Stated task: In the stretch from the line containing "The width and height of the screenshot is (1460, 812)." through the line containing "coord(178,758)", change "top bar" to "header bar" and return those lines with nothing else altered.

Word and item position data
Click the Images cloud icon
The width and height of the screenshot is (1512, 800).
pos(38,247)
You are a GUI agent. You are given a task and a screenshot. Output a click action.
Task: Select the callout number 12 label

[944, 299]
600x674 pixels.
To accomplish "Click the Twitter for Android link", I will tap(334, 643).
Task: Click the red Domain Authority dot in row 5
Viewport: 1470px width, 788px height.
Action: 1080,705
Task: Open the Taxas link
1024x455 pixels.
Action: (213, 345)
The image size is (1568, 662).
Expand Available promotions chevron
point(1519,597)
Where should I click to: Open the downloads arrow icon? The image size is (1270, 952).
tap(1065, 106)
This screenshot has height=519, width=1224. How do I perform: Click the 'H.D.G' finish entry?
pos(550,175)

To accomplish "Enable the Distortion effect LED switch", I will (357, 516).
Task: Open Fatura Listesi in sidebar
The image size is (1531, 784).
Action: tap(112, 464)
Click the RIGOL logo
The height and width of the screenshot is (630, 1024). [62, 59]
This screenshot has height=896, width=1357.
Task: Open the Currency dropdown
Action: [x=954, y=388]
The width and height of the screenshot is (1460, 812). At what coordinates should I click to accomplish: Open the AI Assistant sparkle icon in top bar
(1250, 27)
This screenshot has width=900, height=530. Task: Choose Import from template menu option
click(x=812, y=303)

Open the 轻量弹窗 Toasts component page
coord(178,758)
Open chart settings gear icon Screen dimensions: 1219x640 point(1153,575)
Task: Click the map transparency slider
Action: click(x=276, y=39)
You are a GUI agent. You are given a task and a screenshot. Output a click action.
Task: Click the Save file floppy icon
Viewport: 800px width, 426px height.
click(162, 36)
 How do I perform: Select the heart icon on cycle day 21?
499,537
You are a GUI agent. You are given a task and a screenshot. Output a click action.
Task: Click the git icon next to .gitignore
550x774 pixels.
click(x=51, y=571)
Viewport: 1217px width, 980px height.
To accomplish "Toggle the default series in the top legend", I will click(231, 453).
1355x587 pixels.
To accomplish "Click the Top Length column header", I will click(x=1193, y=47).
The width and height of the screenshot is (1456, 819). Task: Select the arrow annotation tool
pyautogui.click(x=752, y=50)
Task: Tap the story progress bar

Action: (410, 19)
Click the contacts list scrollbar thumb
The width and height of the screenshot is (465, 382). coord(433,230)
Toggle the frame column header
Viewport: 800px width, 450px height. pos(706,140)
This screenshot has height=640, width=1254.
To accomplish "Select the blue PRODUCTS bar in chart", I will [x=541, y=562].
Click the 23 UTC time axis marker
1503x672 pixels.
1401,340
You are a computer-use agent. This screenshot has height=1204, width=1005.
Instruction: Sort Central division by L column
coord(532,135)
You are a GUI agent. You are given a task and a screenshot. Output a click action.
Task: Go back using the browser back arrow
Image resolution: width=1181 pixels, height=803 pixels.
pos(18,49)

Completed exercise:
The width and height of the screenshot is (1460, 812). At what coordinates should I click to accomplish: Open the AI Assistant sparkle icon in header bar
(1250, 27)
This screenshot has width=900, height=530. Task: Choose Import from template menu option
click(x=812, y=303)

Open the 轻量弹窗 Toasts component page
coord(178,758)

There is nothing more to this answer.